2012 hosted the deadliest West Nile virus season on record, according to the final national surveillance data from the Centers for Disease Control and Prevention (CDC).

Last year, the mosquito-borne virus killed 286 people across 48 states, just edging out 2002 (284 fatalities) for the highest total. 2012 also had the 2nd highest tally of total cases (5,674), which falls well short of 2003's mark of 9,862.

West Nile virus typically begins in the spring. CDC Data for 2012 was tracked from March to December.

The hardest hit state was Texas, which reported one-third - 1,868 - of all cases. California, Louisiana, Michigan, Mississippi, Oklahoma, and South Dakota also suffered heavily from West Nile, which can cause debilitating, and sometimes fatal, brain infections.

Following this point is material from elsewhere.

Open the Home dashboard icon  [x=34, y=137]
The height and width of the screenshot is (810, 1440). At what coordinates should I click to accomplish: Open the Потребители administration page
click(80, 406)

The CDC reports in a press release that the dramatic oubreak was likely caused by many factors, "including higher-than-normal temperatures that influenced mosquito and bird abundance, the replication of the virus in its host mosquitoes, and the interactions of birds and mosquitoes in hard-hit areas."

For most, West Nile is harmless. Approximately 80 percent of people who contract the virus will not show any symptoms.

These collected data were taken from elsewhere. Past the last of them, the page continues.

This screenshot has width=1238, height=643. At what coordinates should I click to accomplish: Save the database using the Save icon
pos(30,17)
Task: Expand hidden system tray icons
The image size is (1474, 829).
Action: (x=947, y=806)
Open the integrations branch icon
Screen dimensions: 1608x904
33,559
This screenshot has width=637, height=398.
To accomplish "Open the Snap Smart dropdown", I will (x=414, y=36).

However, one in 150 infected with the germ develop an illness that, in the beginning, resembles the flu (high fever, headache, neck stiffness), but progresses into a severe condition (tremors, convulsion, vision loss, paralysis).

People over age 50 are especially at risk for developing serious symptoms.

There is no vaccine or specific remedy for West Nile virus, but doctors can provide emergency care for the worst cases.

The CDC has posted a list of prevention measures that average citizens can implement at home. One recommendation is to drain sources of standing water to help reduce the number of places where mosquitoes can lay their eggs and breed, especially in oudoor areas where you work or play.